━━━━━ PAGE TEXT
There are a number of third-party products on the market that take advantage of the VSS snapshot capabilities. Some simply reduce the time required to back up and restore Exchange databases, while others add capabilities such as more granular recovery than native Exchange includes so you can restore down to the mailbox level. While no one likes such brick backups, people do want to be able to restore specific folders or even single messages.
Software-mediated Exchange failover is an option some replication vendors provide. It causes a standby Exchange server to go live and then tells Active Directory that all the users’ mailboxes have moved. There are two ways to accomplish this, both of which require some customizations to Exchange and Windows environments. One involves playing some tricks with your DNS so that the standby server takes over the name and IP address of the failed server. This approach has the advantage of being easy on the client workstations since Outlook® thinks it is still using the same server.
The second approach uses a standby server running Exchange that holds copies of the database but has nothing mounted. In a failure, the standby server informs Active Directory that all user mailboxes have been moved to it. Then a script is run, or a Group Policy is distributed, that tells the clients they are on a different mail server. Outlook 2007 is Active Directory-aware, which makes the process easier because it will automatically figure out these mappings on its own.
Local Clustering with MSCS
Higher in the availability continuum is Microsoft Cluster Services (MSCS); Exchange is a cluster-aware application. Clustering shares information between two or more computers so that if one fails, the others can take over. Today most Exchange clusters are two or four nodes, though up to eight nodes can be used. One node is always designated as passive—operational with Windows Server running and Exchange Server installed, but with no active mailboxes. A two-node active/active cluster was possible in Exchange 2003, but due to performance loads, is now discouraged and will not be supported on Exchange 2007.
As with the Exchange 2003 cluster arrangement, the Exchange 2007 clusters that include a passive node can still use a single shared storage array. Though cluster-quality storage arrays typically have a number of redundancy features to withstand many types of failures, they still provide only one copy of the data, which leaves a window of vulnerability open. That’s why these clusters are called single-copy clusters (SCC), to distinguish them from the next frontier in data protection that arrives with multiple-copy clusters (MCC) in Exchange 2007. We will discuss MCCs further when we look at disaster recovery.
Local Continuous Replication
Local Continuous Replication (LCR) is a new feature of Exchange 2007 that provides an improved way of maintaining a second copy of the Exchange databases and transaction logs within the same server. This adds a layer of redundancy to the best practice of having the Exchange database on one RAID array and the transaction logs on another: LCR makes it possible to store a secondary copy of the logs on the array that stores the primary copy of the database, and then store a secondary copy of the database on the array that stores the primary copy of the logs (see Figure 3). If either the RAID controller or the array fails, you still have your database and transaction logs on the other array. In this way, you can continue operating—albeit somewhat nervously and with some performance degradation—until you are able to rebuild your failed array.
━━━━━━━━━━
━━━━━ SUPPLIED MATERIAL
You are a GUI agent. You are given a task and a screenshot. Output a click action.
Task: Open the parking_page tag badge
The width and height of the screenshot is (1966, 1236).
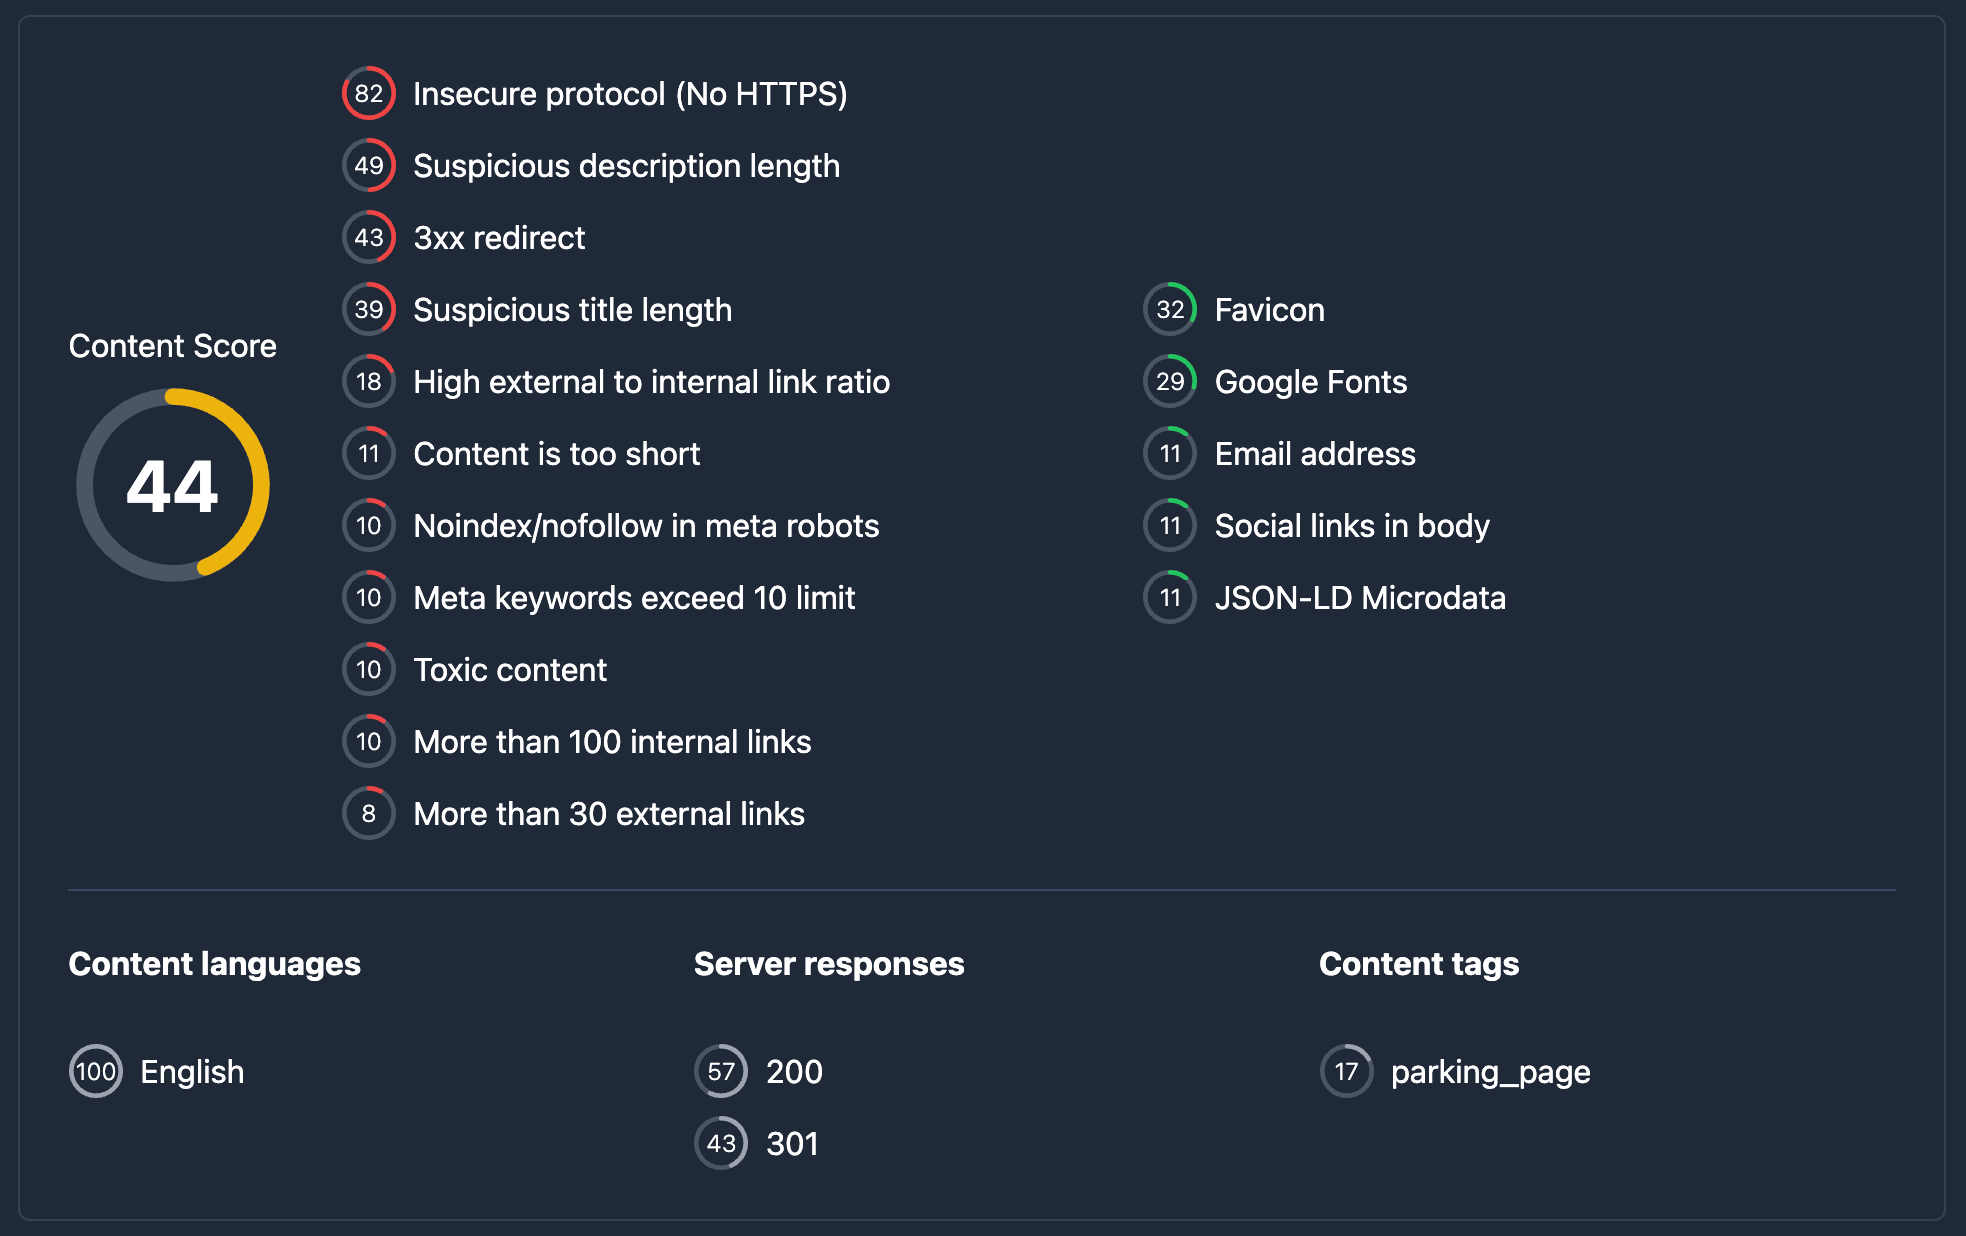[1347, 1071]
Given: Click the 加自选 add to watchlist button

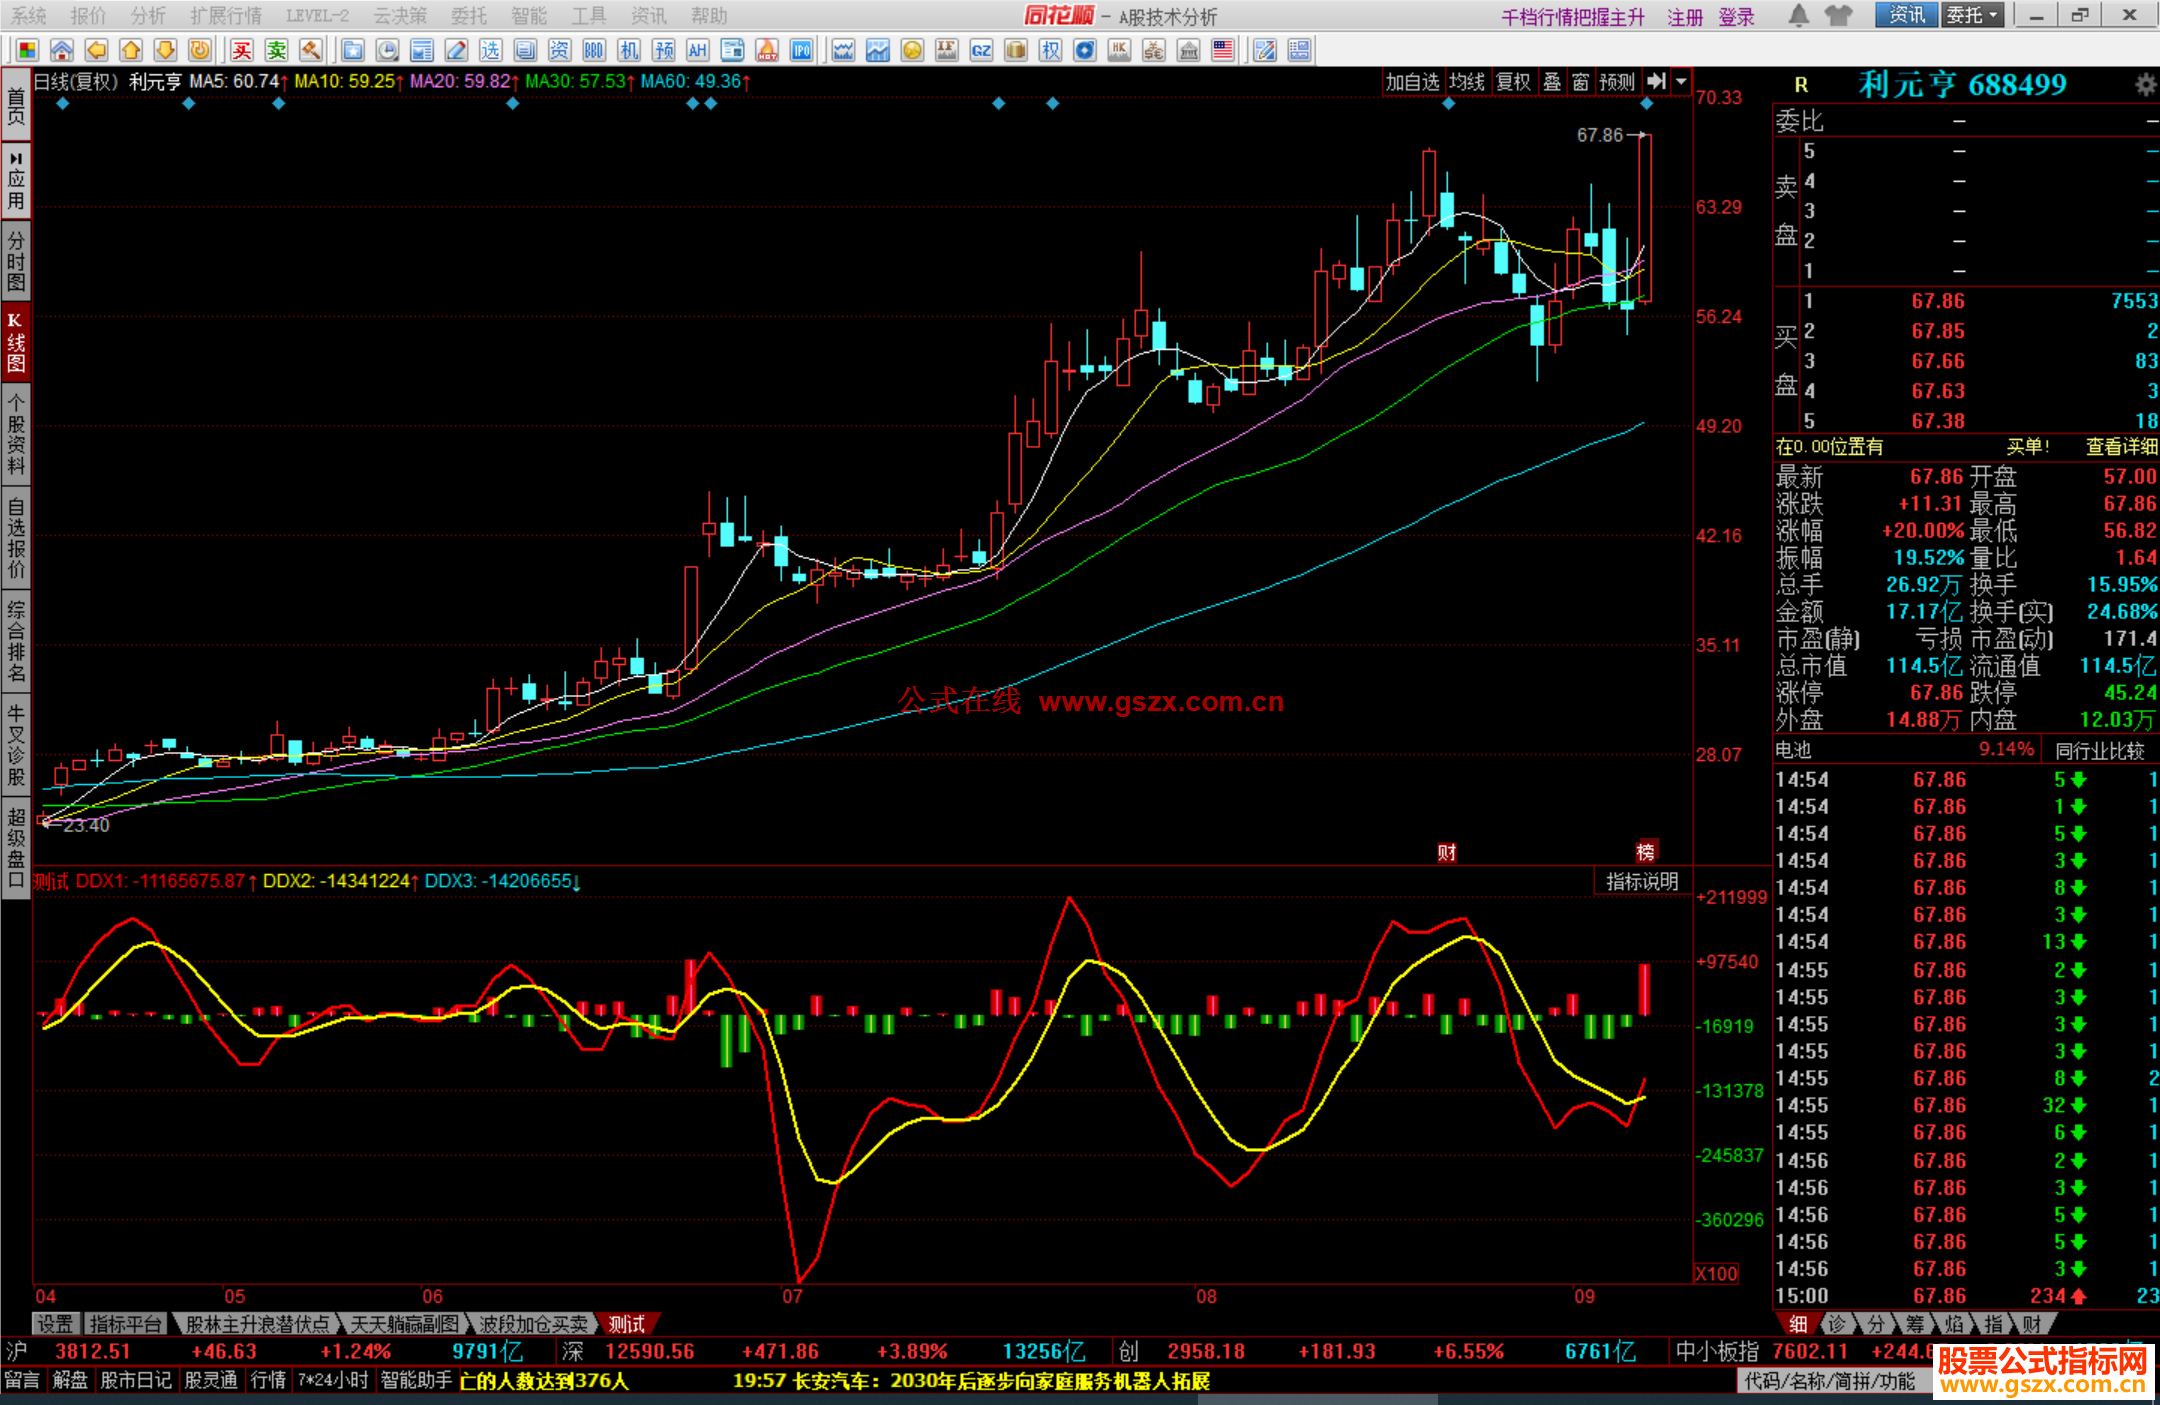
━━━━━━━━━━
_DIRECTION A_
Decide whether each statement agrees with the Exchange availability text, answering yes or no and quoting the deciding words: (i) Exchange 2007 will not support a two-node active/active cluster; (ii) an Exchange cluster can use up to twelve nodes; (iii) LCR keeps the second copy of the databases and transaction logs on a separate server.
_DIRECTION B_
Resume the Exchange availability text from the point at which it stops.

_EXERCISE OUTPUT A_
(i) Yes: "will not be supported on Exchange 2007"
(ii) No: "up to eight nodes can be used"
(iii) No: "within the same server"

_EXERCISE OUTPUT B_
Figure 3 Configuring LCR
LCR is a local operational continuity solution, not a backup solution, so you will still need a full backup strategy. With LCR, there is also a performance hit because your server will now be making two copies of the database and transaction logs. Furthermore, in the Exchange 2007 implementation, there are some limitations that will make LCR suitable only for smaller organizations because LCR supports only one database in a storage group and only one public folder database in an organization.
Failover using an LCR recovery is not instantaneous—a knowledgeable IT professional will have to run scripts to get Exchange back up. The process requires executing Exchange Management Shell commands that are run outside the Exchange management console.
Where Exchange Server 2003 Enterprise Edition enabled an organization to run up to 20 Exchange databases (four storage groups of up to five databases each), Exchange 2007 Enterprise Edition allows up to 50 storage groups, each with its own database. The transaction logs have also been reduced from 5MB files in Exchange 2003 to 1MB files in Exchange 2007. Both of these changes are designed to support LCR—plus cluster continuous replication (CCR), which will become relevant in a bit.
Small- and medium-size organizations will use LCR in order to provide improved data protection for their Exchange operations. LCR is easy to implement but still involves manual intervention. As a same-server/local-disk solution, LCR is only a first step toward improved operational continuity. While it does protect against failures of a RAID array and RAID controllers, multiple simultaneous disk crashes or RAID controller failures are relatively rare. A majority of the time, failure scenarios involve the collapse of the entire server, which takes us to the next step in Exchange protection.
Third-Party Local Off-Host Replication
To further the recovery capabilities of Exchange, third-party vendors have developed products that take advantage of "off-host" replication using the Exchange log files to keep a standby copy of the Exchange database on another machine. In this case, the data protection or archiving solution performs an ESE full backup of Exchange to a different computer and then pulls transaction logs as soon as Exchange closes them. It inserts those transactions into its Exchange database copy so that it is always up to date. As I’ve noted, these logs are relatively small (5MB in Exchange 2003 and 1MB in Exchange 2007) so that once the full backup is completed, there’s almost no overhead on the Exchange server in copying these log files to the off-host server.
LEVEL 3: DISASTER RECOVERY AND HIGH AVAILABILITY
Disaster recovery is the ability to get back up and running if the major data center becomes unavailable. Exchange merits effective disaster recovery because e-mail and calendar functions are the lifeblood of many organizations today.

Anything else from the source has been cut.